Will
looking at thwe membership numbers we came here about the same time, and Cement a bit before us, so we've been around the block with our healing, we know that it's always going to be with us.
As for our being completely honest with our partners, well I try to be. But I'm like so many other survivors that I know and I do keep some things to myself.
It's mainly detail stuff that I don't think my wife needs to know, and I'd argue that with her if she asked for more details. I don't believe that details of what happened sexually are important to her understanding of my situation for example.
And then there's stuff that I disclose when I'm ready to do it.
I'm a very open sort of person with no hang ups about talking to her, whatever the subject.
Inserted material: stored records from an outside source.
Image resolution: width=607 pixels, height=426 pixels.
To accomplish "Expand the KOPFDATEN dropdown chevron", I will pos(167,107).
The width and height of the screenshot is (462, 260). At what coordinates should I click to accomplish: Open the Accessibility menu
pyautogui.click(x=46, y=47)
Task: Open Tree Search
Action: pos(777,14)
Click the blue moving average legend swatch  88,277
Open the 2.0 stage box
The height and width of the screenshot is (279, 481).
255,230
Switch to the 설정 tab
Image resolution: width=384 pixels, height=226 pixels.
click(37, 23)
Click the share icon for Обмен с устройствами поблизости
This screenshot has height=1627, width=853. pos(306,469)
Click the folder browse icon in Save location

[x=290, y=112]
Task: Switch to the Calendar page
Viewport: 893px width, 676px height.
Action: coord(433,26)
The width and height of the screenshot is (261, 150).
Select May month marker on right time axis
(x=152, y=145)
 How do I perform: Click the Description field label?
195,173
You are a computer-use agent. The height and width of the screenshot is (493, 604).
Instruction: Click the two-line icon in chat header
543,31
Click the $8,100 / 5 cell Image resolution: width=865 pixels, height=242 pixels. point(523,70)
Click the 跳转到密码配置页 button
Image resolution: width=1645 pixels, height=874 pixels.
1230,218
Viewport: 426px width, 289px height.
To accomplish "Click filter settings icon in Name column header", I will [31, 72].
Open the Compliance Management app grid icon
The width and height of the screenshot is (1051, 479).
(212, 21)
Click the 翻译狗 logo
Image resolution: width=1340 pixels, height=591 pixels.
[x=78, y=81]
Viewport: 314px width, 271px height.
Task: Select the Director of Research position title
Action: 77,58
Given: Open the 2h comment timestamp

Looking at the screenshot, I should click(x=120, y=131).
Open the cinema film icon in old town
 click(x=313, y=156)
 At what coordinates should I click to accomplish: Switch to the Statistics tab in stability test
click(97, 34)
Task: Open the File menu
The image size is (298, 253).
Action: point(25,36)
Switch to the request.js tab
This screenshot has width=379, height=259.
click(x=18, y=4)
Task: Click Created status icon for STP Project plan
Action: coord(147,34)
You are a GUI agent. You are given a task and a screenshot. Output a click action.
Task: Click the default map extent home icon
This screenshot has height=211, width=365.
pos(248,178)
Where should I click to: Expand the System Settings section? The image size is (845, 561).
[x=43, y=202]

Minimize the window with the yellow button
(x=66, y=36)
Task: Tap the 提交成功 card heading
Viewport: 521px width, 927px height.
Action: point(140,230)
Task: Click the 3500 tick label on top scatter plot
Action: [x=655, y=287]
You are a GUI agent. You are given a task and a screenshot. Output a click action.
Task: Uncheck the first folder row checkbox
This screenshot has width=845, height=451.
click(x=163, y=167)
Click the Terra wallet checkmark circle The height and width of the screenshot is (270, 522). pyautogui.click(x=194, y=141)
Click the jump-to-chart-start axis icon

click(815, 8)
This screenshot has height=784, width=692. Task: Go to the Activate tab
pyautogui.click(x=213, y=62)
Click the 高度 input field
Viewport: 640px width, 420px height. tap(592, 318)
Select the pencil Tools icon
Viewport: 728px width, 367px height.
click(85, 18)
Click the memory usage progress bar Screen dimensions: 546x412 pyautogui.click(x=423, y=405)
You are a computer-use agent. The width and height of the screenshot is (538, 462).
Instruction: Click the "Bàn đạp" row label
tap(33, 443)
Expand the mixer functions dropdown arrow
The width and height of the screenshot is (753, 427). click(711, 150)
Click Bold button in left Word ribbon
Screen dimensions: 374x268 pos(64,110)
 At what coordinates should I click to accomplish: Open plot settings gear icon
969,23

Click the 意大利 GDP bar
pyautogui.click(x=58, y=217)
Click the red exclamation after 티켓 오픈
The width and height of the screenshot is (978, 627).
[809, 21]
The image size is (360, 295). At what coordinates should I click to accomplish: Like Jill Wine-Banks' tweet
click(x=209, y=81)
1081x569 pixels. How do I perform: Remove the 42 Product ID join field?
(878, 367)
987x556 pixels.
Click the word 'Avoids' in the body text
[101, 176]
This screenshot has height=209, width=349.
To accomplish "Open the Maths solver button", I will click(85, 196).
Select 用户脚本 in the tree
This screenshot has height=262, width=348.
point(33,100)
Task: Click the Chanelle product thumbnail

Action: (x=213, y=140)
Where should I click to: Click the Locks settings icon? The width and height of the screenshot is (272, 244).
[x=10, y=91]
I 'could' give her the sexual details, but I don't see the advantage.
My feelings and thoughts about how I am now are something that I like to process slowly, I often change my viewpoint as I reason things out.
So I tend to drip feed that kind of information to her as I feel ready to do so, when I've got it straight in my head.
Sometimes she does outwit me, being the brains of the outfit, and she gently challenges me and gets me talking. And I often surprise myself by telling her things I thought I wasn't actually ready to tell.
I don't have secrets as such, but I do feel that I need to be in control of the flow of information, even after years of therapy and getting to a decent stage of healing. I suppose the truth is, there's actually very little left to tell.
But I needed that control over what I said and when I said it, after all, the abuse was an 'out of control' situation for me ( us ) and I felt that in order for me to deal with it I had to regain some kind of control.
And the same applies to my feelings towards my wife, I often had feelings of great frustration or of not being fully understood ( still do I suppose
) that for the sake of keeping the peace I didn't always share with her, but how many times do we hear guys we work with, or share a beer in a bar with, moan about their wives?
Not in a real nasty way, just a kinda 'pissed off' way when everyday shit like their wife remembering to get cat food from the supermarket, but forgetting their beer, happens. And men aren't the only ones who have a bit of a bitch, everyone does it.
So we say "Don't worry, I'll drink coke tonight" and move on, but to our work mate the next morning we'll say "how come she remembers cat food but forgets my f******g beer?"
I think we need to say these things somewhere, we might not be 100% serious about it, but it's a part of clearing our minds, and we do it with the serious stuff as well, it's thinking out loud.
And if we're thinking like that, we're processing our thoughts and placing a kind of value to them.
I feel that when I say to my friend "my wife just hasn't got a f******g clue about ......." then I'm finding MY way of processing my thoughts and ideas so I can better explain my thoughts and feelings to her, and enable her to understand me easier.
That might not make a lot of sense, I'm finding it difficult to explain properly how I use my 'bitching' as a part of my thought process', but it's something I do and although it might seem hard on my wife, it actually isn't.
And I 'bitch' about my friends to her in a similar manner as well.
It's nothing personal.
James, ( Cement )
I'd forgotten just how much we have in common, because like you my wife found out about my acting out with other men after I had disclosed my abuse and started therapy.
My wife found out I had acted out sexually. I wrote about it here. Although the act could not have been less about her, she was devastated, and I understand why. Her frame of reference is "healthy" sexual interaction. To her, I was disrespecting her. Nothing could be farther fdrom the truth. I was disrespecting MYSELF.
Would I have eventually told her about my acting out?
I don't know for certain, but I'm maybe 90% sure that I would have said something sometime, almost certainly by now.
But admitting to something like acting out sexually, when we're married, is something that is well outside anyone's 'normal' admissions.
Losing 20 on a three legged horse is difficult enough, saying "honey, I have sex with strange men in toilets" is completely alien, and so full of uncertainties, that it's damn near impossible.
There's a school of thought that people like us act out with a kind of 'death wish' mentality sometimes, and I'm certain that I did.
I felt that if I got discovered acting out, then 'maybe' someone would ask "why?" and I could tell them, and we'd all live happily ever after. But reality creeps in, and we also think that the police will drag us off and charge us with 'Gross indeceny' we'll go to court and be found guilty. Then our wives, family and friends desert us, our workmates shun us and eventually we end up as bums on the street.
So we're in the classic Catch 22 situation, do we tell everything at once, or do we control it and tell things as we feel safe enough to do so.
In my view there's only one possible answer, control the flow of information. And that's a very different thing to keeping secrets.